Item-finding entries
** START **

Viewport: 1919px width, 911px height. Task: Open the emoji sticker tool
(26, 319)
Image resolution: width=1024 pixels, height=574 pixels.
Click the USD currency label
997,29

** END **

• To be done: Place each line of the entries above into a JSON list of strings, one string per line, and omit any blank lines.

• Correct answer:
[
  "Viewport: 1919px width, 911px height. Task: Open the emoji sticker tool",
  "(26, 319)",
  "Image resolution: width=1024 pixels, height=574 pixels.",
  "Click the USD currency label",
  "997,29"
]